[Opening Exercise input section]

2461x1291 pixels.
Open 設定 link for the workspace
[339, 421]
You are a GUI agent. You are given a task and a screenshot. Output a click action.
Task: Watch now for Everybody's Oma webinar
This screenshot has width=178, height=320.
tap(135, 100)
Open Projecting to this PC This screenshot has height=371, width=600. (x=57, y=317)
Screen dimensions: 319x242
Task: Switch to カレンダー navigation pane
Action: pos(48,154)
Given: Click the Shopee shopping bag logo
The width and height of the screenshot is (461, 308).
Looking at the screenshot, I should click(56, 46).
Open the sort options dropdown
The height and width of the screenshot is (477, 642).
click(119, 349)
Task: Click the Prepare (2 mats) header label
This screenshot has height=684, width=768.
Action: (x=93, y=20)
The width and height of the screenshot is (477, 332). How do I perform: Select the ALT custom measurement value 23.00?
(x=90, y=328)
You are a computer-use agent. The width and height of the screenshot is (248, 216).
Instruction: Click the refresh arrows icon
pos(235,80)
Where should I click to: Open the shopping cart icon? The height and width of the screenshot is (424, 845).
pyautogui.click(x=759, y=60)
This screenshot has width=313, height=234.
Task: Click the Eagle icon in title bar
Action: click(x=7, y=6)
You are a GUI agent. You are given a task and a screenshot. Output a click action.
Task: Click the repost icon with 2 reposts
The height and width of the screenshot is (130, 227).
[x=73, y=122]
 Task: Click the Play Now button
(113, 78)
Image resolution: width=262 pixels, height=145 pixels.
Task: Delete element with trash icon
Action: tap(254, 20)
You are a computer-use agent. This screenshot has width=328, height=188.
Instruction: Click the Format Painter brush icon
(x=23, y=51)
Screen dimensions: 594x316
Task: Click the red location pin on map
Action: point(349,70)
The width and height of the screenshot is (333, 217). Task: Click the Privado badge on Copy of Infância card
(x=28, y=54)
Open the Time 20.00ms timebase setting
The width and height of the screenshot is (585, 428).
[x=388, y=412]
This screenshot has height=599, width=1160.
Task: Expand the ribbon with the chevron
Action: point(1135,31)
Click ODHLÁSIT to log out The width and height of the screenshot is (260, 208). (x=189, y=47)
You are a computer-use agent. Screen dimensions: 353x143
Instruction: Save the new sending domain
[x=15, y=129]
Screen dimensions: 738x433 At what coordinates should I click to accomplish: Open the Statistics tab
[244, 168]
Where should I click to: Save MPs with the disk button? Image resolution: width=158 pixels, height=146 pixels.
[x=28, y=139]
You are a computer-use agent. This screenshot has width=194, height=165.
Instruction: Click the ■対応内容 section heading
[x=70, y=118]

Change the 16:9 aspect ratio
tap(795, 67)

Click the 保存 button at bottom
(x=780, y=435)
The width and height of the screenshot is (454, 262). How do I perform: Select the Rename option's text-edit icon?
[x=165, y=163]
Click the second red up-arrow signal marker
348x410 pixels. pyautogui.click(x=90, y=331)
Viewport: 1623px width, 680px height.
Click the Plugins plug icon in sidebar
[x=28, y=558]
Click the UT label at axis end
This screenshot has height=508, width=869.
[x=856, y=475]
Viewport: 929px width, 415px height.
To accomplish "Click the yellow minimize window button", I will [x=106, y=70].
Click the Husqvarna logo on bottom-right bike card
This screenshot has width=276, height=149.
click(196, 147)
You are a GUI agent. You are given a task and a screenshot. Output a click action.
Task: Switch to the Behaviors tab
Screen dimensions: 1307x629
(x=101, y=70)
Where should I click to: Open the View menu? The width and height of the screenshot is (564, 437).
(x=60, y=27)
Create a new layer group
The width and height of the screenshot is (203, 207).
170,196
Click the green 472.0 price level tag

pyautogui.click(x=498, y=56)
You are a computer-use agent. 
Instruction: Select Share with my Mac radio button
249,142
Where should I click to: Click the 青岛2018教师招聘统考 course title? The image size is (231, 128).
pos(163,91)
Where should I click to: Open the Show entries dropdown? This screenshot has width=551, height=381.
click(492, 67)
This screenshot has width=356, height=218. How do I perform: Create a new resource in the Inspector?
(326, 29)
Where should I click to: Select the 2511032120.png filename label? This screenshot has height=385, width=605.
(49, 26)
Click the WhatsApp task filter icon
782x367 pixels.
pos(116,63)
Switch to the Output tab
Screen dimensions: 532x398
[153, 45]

[Closing Exercise input section]

Copy each record above so that no word or mark differs.

2461x1291 pixels.
Open 設定 link for the workspace
[339, 421]
You are a GUI agent. You are given a task and a screenshot. Output a click action.
Task: Watch now for Everybody's Oma webinar
This screenshot has width=178, height=320.
tap(135, 100)
Open Projecting to this PC This screenshot has height=371, width=600. (x=57, y=317)
Screen dimensions: 319x242
Task: Switch to カレンダー navigation pane
Action: pos(48,154)
Given: Click the Shopee shopping bag logo
The width and height of the screenshot is (461, 308).
Looking at the screenshot, I should click(56, 46).
Open the sort options dropdown
The height and width of the screenshot is (477, 642).
click(119, 349)
Task: Click the Prepare (2 mats) header label
This screenshot has height=684, width=768.
Action: (x=93, y=20)
The width and height of the screenshot is (477, 332). How do I perform: Select the ALT custom measurement value 23.00?
(x=90, y=328)
You are a computer-use agent. The width and height of the screenshot is (248, 216).
Instruction: Click the refresh arrows icon
pos(235,80)
Where should I click to: Open the shopping cart icon? The height and width of the screenshot is (424, 845).
pyautogui.click(x=759, y=60)
This screenshot has width=313, height=234.
Task: Click the Eagle icon in title bar
Action: click(x=7, y=6)
You are a GUI agent. You are given a task and a screenshot. Output a click action.
Task: Click the repost icon with 2 reposts
The height and width of the screenshot is (130, 227).
[x=73, y=122]
 Task: Click the Play Now button
(113, 78)
Image resolution: width=262 pixels, height=145 pixels.
Task: Delete element with trash icon
Action: tap(254, 20)
You are a computer-use agent. This screenshot has width=328, height=188.
Instruction: Click the Format Painter brush icon
(x=23, y=51)
Screen dimensions: 594x316
Task: Click the red location pin on map
Action: point(349,70)
The width and height of the screenshot is (333, 217). Task: Click the Privado badge on Copy of Infância card
(x=28, y=54)
Open the Time 20.00ms timebase setting
The width and height of the screenshot is (585, 428).
[x=388, y=412]
This screenshot has height=599, width=1160.
Task: Expand the ribbon with the chevron
Action: point(1135,31)
Click ODHLÁSIT to log out The width and height of the screenshot is (260, 208). (x=189, y=47)
You are a computer-use agent. Screen dimensions: 353x143
Instruction: Save the new sending domain
[x=15, y=129]
Screen dimensions: 738x433 At what coordinates should I click to accomplish: Open the Statistics tab
[244, 168]
Where should I click to: Save MPs with the disk button? Image resolution: width=158 pixels, height=146 pixels.
[x=28, y=139]
You are a computer-use agent. This screenshot has width=194, height=165.
Instruction: Click the ■対応内容 section heading
[x=70, y=118]

Change the 16:9 aspect ratio
tap(795, 67)

Click the 保存 button at bottom
(x=780, y=435)
The width and height of the screenshot is (454, 262). How do I perform: Select the Rename option's text-edit icon?
[x=165, y=163]
Click the second red up-arrow signal marker
348x410 pixels. pyautogui.click(x=90, y=331)
Viewport: 1623px width, 680px height.
Click the Plugins plug icon in sidebar
[x=28, y=558]
Click the UT label at axis end
This screenshot has height=508, width=869.
[x=856, y=475]
Viewport: 929px width, 415px height.
To accomplish "Click the yellow minimize window button", I will [x=106, y=70].
Click the Husqvarna logo on bottom-right bike card
This screenshot has width=276, height=149.
click(196, 147)
You are a GUI agent. You are given a task and a screenshot. Output a click action.
Task: Switch to the Behaviors tab
Screen dimensions: 1307x629
(x=101, y=70)
Where should I click to: Open the View menu? The width and height of the screenshot is (564, 437).
(x=60, y=27)
Create a new layer group
The width and height of the screenshot is (203, 207).
170,196
Click the green 472.0 price level tag

pyautogui.click(x=498, y=56)
You are a computer-use agent. 
Instruction: Select Share with my Mac radio button
249,142
Where should I click to: Click the 青岛2018教师招聘统考 course title? The image size is (231, 128).
pos(163,91)
Where should I click to: Open the Show entries dropdown? This screenshot has width=551, height=381.
click(492, 67)
This screenshot has width=356, height=218. How do I perform: Create a new resource in the Inspector?
(326, 29)
Where should I click to: Select the 2511032120.png filename label? This screenshot has height=385, width=605.
(49, 26)
Click the WhatsApp task filter icon
782x367 pixels.
pos(116,63)
Switch to the Output tab
Screen dimensions: 532x398
[153, 45]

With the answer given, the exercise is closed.